What you have to do:
Reproduce each line of the following material word for word, from the first line to the last.

Provided information:
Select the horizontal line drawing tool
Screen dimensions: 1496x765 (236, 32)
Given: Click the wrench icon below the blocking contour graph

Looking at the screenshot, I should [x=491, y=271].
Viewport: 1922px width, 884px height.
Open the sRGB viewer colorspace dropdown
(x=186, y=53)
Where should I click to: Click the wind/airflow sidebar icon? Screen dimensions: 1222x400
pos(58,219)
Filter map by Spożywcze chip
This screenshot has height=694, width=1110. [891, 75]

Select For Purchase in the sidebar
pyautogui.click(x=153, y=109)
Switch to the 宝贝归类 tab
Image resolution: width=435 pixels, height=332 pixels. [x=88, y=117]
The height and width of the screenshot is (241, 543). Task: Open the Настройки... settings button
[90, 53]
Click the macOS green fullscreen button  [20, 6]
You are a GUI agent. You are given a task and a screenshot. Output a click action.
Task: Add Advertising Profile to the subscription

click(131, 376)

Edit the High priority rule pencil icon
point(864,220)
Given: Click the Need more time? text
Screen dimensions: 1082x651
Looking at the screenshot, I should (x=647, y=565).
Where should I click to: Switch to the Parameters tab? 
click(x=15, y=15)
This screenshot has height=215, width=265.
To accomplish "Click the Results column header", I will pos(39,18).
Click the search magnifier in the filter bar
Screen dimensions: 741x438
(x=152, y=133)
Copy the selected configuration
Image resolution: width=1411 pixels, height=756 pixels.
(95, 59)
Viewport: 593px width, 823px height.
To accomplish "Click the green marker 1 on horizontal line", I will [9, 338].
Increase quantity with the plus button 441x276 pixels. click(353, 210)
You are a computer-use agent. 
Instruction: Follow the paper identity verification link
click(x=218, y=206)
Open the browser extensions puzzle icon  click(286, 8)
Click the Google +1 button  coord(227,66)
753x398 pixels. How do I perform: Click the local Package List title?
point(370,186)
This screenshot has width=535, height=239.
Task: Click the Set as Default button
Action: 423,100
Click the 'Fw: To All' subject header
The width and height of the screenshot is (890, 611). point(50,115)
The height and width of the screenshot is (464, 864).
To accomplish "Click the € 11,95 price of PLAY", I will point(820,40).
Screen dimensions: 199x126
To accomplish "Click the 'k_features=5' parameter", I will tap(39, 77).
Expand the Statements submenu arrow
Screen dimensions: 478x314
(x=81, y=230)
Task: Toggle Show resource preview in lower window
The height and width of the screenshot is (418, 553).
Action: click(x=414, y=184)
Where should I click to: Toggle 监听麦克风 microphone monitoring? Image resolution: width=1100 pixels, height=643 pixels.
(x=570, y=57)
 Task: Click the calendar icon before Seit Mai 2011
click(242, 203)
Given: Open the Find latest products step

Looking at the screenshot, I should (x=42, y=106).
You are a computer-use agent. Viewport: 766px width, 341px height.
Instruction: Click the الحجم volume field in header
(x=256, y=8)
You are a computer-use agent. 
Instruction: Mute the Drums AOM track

Result:
Select the horizontal line drawing tool
Screen dimensions: 1496x765 (236, 32)
Given: Click the wrench icon below the blocking contour graph

Looking at the screenshot, I should [x=491, y=271].
Viewport: 1922px width, 884px height.
Open the sRGB viewer colorspace dropdown
(x=186, y=53)
Where should I click to: Click the wind/airflow sidebar icon? Screen dimensions: 1222x400
pos(58,219)
Filter map by Spożywcze chip
This screenshot has height=694, width=1110. [891, 75]

Select For Purchase in the sidebar
pyautogui.click(x=153, y=109)
Switch to the 宝贝归类 tab
Image resolution: width=435 pixels, height=332 pixels. [x=88, y=117]
The height and width of the screenshot is (241, 543). Task: Open the Настройки... settings button
[90, 53]
Click the macOS green fullscreen button  [20, 6]
You are a GUI agent. You are given a task and a screenshot. Output a click action.
Task: Add Advertising Profile to the subscription

click(131, 376)

Edit the High priority rule pencil icon
point(864,220)
Given: Click the Need more time? text
Screen dimensions: 1082x651
Looking at the screenshot, I should (x=647, y=565).
Where should I click to: Switch to the Parameters tab? 
click(x=15, y=15)
This screenshot has height=215, width=265.
To accomplish "Click the Results column header", I will pos(39,18).
Click the search magnifier in the filter bar
Screen dimensions: 741x438
(x=152, y=133)
Copy the selected configuration
Image resolution: width=1411 pixels, height=756 pixels.
(95, 59)
Viewport: 593px width, 823px height.
To accomplish "Click the green marker 1 on horizontal line", I will [9, 338].
Increase quantity with the plus button 441x276 pixels. click(353, 210)
You are a computer-use agent. 
Instruction: Follow the paper identity verification link
click(x=218, y=206)
Open the browser extensions puzzle icon  click(286, 8)
Click the Google +1 button  coord(227,66)
753x398 pixels. How do I perform: Click the local Package List title?
point(370,186)
This screenshot has width=535, height=239.
Task: Click the Set as Default button
Action: 423,100
Click the 'Fw: To All' subject header
The width and height of the screenshot is (890, 611). point(50,115)
The height and width of the screenshot is (464, 864).
To accomplish "Click the € 11,95 price of PLAY", I will point(820,40).
Screen dimensions: 199x126
To accomplish "Click the 'k_features=5' parameter", I will tap(39, 77).
Expand the Statements submenu arrow
Screen dimensions: 478x314
(x=81, y=230)
Task: Toggle Show resource preview in lower window
The height and width of the screenshot is (418, 553).
Action: click(x=414, y=184)
Where should I click to: Toggle 监听麦克风 microphone monitoring? Image resolution: width=1100 pixels, height=643 pixels.
(x=570, y=57)
 Task: Click the calendar icon before Seit Mai 2011
click(242, 203)
Given: Open the Find latest products step

Looking at the screenshot, I should (x=42, y=106).
You are a computer-use agent. Viewport: 766px width, 341px height.
Instruction: Click the الحجم volume field in header
(x=256, y=8)
You are a computer-use agent. 
Instruction: Mute the Drums AOM track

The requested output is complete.